- [Task to complete] Exactly as they stand, the data below are to be printed again.

- [Given data]
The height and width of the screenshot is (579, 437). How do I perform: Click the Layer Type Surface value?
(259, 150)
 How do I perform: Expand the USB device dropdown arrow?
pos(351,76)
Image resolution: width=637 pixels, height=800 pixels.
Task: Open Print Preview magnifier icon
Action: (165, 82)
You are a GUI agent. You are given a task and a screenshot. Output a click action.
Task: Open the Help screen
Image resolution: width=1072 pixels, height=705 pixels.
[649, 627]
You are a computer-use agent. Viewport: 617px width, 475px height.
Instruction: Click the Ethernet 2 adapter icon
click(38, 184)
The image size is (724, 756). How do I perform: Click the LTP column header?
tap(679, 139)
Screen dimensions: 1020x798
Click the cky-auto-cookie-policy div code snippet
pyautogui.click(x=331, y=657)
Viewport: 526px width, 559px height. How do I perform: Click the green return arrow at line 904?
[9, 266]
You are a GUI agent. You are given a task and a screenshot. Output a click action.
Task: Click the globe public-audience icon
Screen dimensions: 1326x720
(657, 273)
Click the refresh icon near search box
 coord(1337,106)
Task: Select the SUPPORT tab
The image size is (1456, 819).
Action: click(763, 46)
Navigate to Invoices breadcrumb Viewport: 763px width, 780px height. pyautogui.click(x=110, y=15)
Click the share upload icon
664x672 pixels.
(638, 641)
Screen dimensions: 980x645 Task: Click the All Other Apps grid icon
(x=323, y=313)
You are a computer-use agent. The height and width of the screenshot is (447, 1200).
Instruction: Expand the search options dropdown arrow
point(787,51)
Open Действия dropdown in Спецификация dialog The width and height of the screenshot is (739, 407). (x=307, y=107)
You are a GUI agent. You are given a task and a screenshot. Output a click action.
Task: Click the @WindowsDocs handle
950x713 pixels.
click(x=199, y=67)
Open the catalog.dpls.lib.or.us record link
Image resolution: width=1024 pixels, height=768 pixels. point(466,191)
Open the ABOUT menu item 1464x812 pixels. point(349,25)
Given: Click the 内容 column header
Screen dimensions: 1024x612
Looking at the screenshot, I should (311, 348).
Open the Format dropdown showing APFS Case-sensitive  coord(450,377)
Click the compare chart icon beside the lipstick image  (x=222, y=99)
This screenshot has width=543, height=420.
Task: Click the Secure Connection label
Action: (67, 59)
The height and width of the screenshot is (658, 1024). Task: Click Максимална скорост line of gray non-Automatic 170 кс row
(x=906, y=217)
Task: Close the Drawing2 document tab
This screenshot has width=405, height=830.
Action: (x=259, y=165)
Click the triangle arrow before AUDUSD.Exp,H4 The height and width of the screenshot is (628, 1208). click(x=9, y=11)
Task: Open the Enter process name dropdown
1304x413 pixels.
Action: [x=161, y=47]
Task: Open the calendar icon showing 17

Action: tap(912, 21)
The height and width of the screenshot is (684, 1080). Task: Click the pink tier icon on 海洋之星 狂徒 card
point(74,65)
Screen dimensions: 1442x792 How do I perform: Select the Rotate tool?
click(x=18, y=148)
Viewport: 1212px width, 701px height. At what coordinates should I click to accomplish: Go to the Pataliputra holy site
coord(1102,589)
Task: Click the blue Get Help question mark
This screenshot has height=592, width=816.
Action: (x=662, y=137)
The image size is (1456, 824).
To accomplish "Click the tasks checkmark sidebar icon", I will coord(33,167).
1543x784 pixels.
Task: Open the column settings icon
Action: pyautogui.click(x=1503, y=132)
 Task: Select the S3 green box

- [Written solution]
The height and width of the screenshot is (579, 437). How do I perform: Click the Layer Type Surface value?
(259, 150)
 How do I perform: Expand the USB device dropdown arrow?
pos(351,76)
Image resolution: width=637 pixels, height=800 pixels.
Task: Open Print Preview magnifier icon
Action: (165, 82)
You are a GUI agent. You are given a task and a screenshot. Output a click action.
Task: Open the Help screen
Image resolution: width=1072 pixels, height=705 pixels.
[649, 627]
You are a computer-use agent. Viewport: 617px width, 475px height.
Instruction: Click the Ethernet 2 adapter icon
click(38, 184)
The image size is (724, 756). How do I perform: Click the LTP column header?
tap(679, 139)
Screen dimensions: 1020x798
Click the cky-auto-cookie-policy div code snippet
pyautogui.click(x=331, y=657)
Viewport: 526px width, 559px height. How do I perform: Click the green return arrow at line 904?
[9, 266]
You are a GUI agent. You are given a task and a screenshot. Output a click action.
Task: Click the globe public-audience icon
Screen dimensions: 1326x720
(657, 273)
Click the refresh icon near search box
 coord(1337,106)
Task: Select the SUPPORT tab
The image size is (1456, 819).
Action: click(763, 46)
Navigate to Invoices breadcrumb Viewport: 763px width, 780px height. pyautogui.click(x=110, y=15)
Click the share upload icon
664x672 pixels.
(638, 641)
Screen dimensions: 980x645 Task: Click the All Other Apps grid icon
(x=323, y=313)
You are a computer-use agent. The height and width of the screenshot is (447, 1200).
Instruction: Expand the search options dropdown arrow
point(787,51)
Open Действия dropdown in Спецификация dialog The width and height of the screenshot is (739, 407). (x=307, y=107)
You are a GUI agent. You are given a task and a screenshot. Output a click action.
Task: Click the @WindowsDocs handle
950x713 pixels.
click(x=199, y=67)
Open the catalog.dpls.lib.or.us record link
Image resolution: width=1024 pixels, height=768 pixels. point(466,191)
Open the ABOUT menu item 1464x812 pixels. point(349,25)
Given: Click the 内容 column header
Screen dimensions: 1024x612
Looking at the screenshot, I should (311, 348).
Open the Format dropdown showing APFS Case-sensitive  coord(450,377)
Click the compare chart icon beside the lipstick image  (x=222, y=99)
This screenshot has width=543, height=420.
Task: Click the Secure Connection label
Action: (67, 59)
The height and width of the screenshot is (658, 1024). Task: Click Максимална скорост line of gray non-Automatic 170 кс row
(x=906, y=217)
Task: Close the Drawing2 document tab
This screenshot has width=405, height=830.
Action: (x=259, y=165)
Click the triangle arrow before AUDUSD.Exp,H4 The height and width of the screenshot is (628, 1208). click(x=9, y=11)
Task: Open the Enter process name dropdown
1304x413 pixels.
Action: [x=161, y=47]
Task: Open the calendar icon showing 17

Action: tap(912, 21)
The height and width of the screenshot is (684, 1080). Task: Click the pink tier icon on 海洋之星 狂徒 card
point(74,65)
Screen dimensions: 1442x792 How do I perform: Select the Rotate tool?
click(x=18, y=148)
Viewport: 1212px width, 701px height. At what coordinates should I click to accomplish: Go to the Pataliputra holy site
coord(1102,589)
Task: Click the blue Get Help question mark
This screenshot has height=592, width=816.
Action: (x=662, y=137)
The image size is (1456, 824).
To accomplish "Click the tasks checkmark sidebar icon", I will coord(33,167).
1543x784 pixels.
Task: Open the column settings icon
Action: pyautogui.click(x=1503, y=132)
 Task: Select the S3 green box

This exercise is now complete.